WORK TASK:
Copy the records below exactly, from the line containing "Given: Open the Welcome page" through the last line, and leave out every picture.

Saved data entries
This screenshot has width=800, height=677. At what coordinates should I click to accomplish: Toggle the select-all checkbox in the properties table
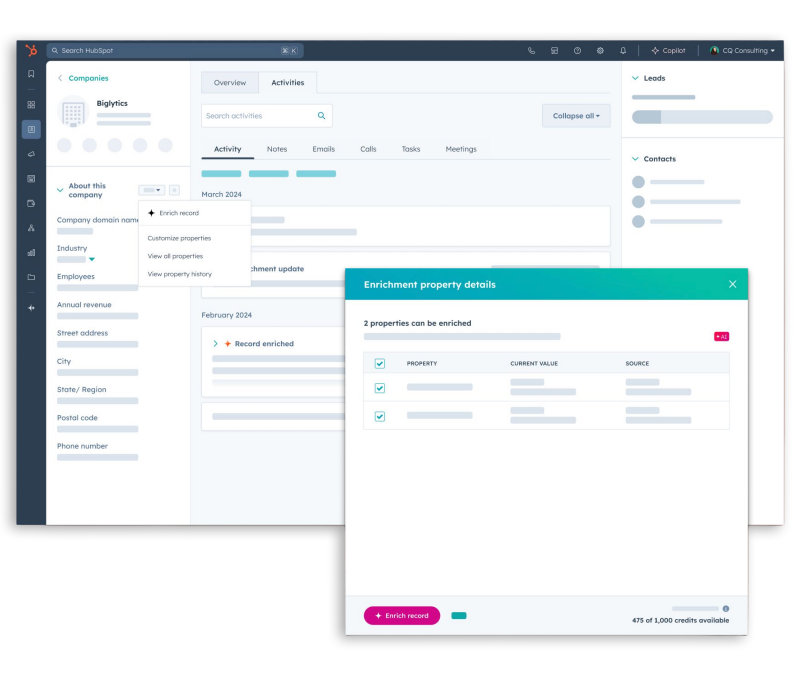pos(380,363)
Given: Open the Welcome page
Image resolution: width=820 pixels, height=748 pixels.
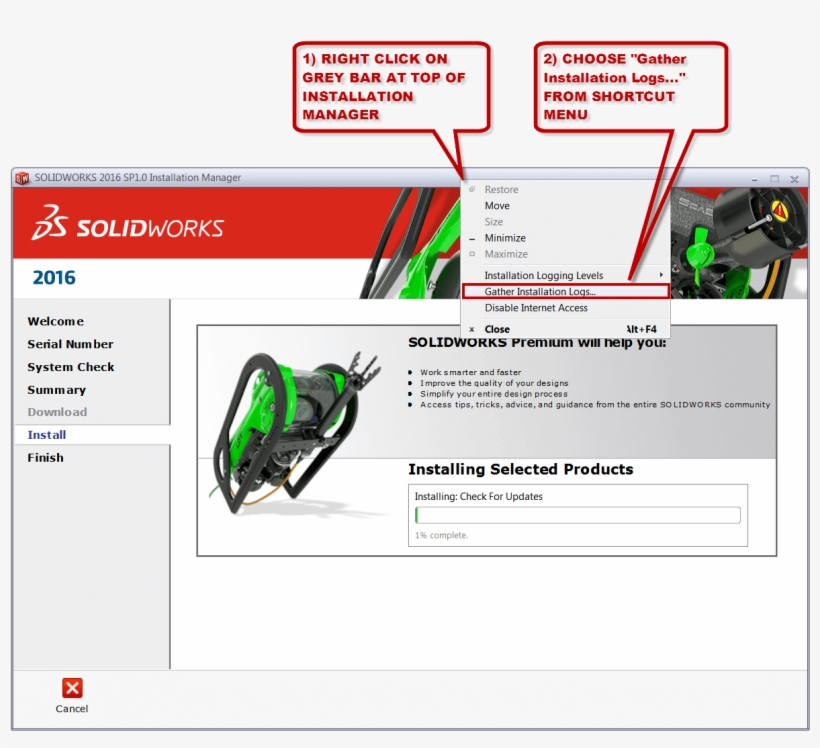Looking at the screenshot, I should [x=55, y=321].
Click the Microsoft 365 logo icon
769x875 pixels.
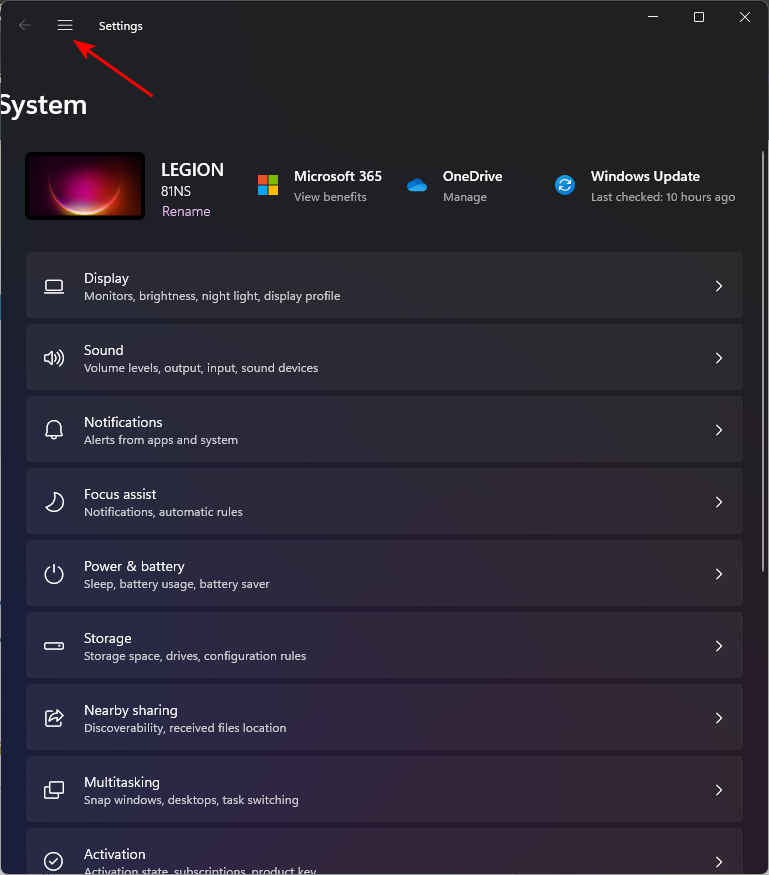point(268,185)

RESULT OF THE EXERCISE:
Given: Open the Welcome page
Image resolution: width=820 pixels, height=748 pixels.
Looking at the screenshot, I should [x=55, y=321].
Click the Microsoft 365 logo icon
769x875 pixels.
point(268,185)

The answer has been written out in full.